Being an ( over enthusiastic) newbie with a sudden supply of windfalls I jumped headlong into my first 2 batches of cider.

Not having a press I blitzed the apples in the blender and and added them to a FV The first (uber impatient) batch had bread yeast, yeast nutrient, and sugar.
It was fermented for a week then all the apple pulp was removed. a little taste and it was very thin so I added some tea. a few days later it tasted quite nice. so I left it for a few more days as it was still bubbling when the bubblng slowed to one every 2-3 minutes and the fg was 1.00 I transferred it a pressure barrel with a view to a secondary ferment.

It tasted horrible, gone was the drinkable apple flavour instead was this apple acidic yeasty mess. I put it into the PB any way (with just the vent) and left it for a week.
Today it isnt much better. the ph is at 4.

I read about conditioning cider and thought that was just racking the cider off the lees and leaving it to sit before secondary ferment and bottling. But have i got the wrong.
is conditioning just leaving the cider to mature after the secondary ferment?

So is my first batch ruined? or is there anything that can be done to save it?

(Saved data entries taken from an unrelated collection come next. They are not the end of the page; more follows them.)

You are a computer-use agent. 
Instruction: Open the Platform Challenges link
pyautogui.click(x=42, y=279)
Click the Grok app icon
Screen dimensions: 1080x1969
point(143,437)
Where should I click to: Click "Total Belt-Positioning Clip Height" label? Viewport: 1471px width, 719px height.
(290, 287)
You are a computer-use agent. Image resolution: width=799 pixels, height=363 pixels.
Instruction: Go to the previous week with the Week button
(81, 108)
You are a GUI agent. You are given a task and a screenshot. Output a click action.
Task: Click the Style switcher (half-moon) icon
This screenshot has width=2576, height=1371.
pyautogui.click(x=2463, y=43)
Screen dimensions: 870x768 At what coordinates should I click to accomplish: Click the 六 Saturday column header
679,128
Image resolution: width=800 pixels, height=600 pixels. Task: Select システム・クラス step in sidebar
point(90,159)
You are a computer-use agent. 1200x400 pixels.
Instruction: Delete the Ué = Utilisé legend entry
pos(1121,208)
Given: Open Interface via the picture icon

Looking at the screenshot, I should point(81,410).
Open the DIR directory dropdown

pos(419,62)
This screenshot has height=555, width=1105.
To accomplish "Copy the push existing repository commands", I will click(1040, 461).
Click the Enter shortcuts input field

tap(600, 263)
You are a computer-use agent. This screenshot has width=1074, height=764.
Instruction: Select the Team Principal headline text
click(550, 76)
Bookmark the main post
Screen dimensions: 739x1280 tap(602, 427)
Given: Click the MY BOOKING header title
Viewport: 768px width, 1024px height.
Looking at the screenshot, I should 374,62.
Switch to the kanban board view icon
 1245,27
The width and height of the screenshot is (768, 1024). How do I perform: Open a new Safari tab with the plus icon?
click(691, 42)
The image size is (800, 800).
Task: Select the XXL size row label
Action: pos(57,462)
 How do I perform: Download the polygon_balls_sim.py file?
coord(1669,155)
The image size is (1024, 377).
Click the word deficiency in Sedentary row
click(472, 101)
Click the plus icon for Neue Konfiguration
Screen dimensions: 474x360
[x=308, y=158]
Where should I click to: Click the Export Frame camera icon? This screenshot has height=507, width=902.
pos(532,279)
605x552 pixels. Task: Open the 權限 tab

My second batch, which was a larger scale of the above( when it was looking like it would turn out good) but starting with (20l) 4stp tannin, 4 tsp malic acid ( although the apples are cookers they are really sweet) 5g champagne yeast, pectolase and yeast nutrient.
Same method. 1 week with apple pulp in then that was removed . a little taste and it was really acidic
I left it to sit for another week which takes us to now, the bubbling has slowed down to one every 3-4min so I am thinking that the primary fermentation if finished ( i will check the sg later today)
Presuming the SG confirms that it has finished what next step would you recommend.
syphoning the cider off the lees to another FV, leaving it more as is, syphon off to a PB for secondary fermentation?

I am guessing that this one will need to sit for a long time for that malic acid to mellow?

Thanks for all your hep
 
I threw away a couple of DJ's worth of cider last year that had turned nasty like yours. After various discussions on this board the general consensus is that I was perhaps a bit hasty as "time heals all wounds". (Well, maybe not all, but most). Personally I would recommend getting it off the lees when the bubbling has stopped, leaving it for a while, then bottling it, then leaving it for a longer while before drinking. I'm planning to have a couple of test bottles of mine at Xmas (which will be a month and a half bottle conditioned at that stage), but then leaving it to the Spring before trying it again.
 
Moonraker
Thanks for the reply
Problem is that i have limited containers. I might pour one in a demijohn and leave it.

I think the real problem was that it was only 12l in a 25L FV. once i racked it off and it stopped fermenting there would have been too much headspace so i think the O2 got to it. So I think it was a lesson learned.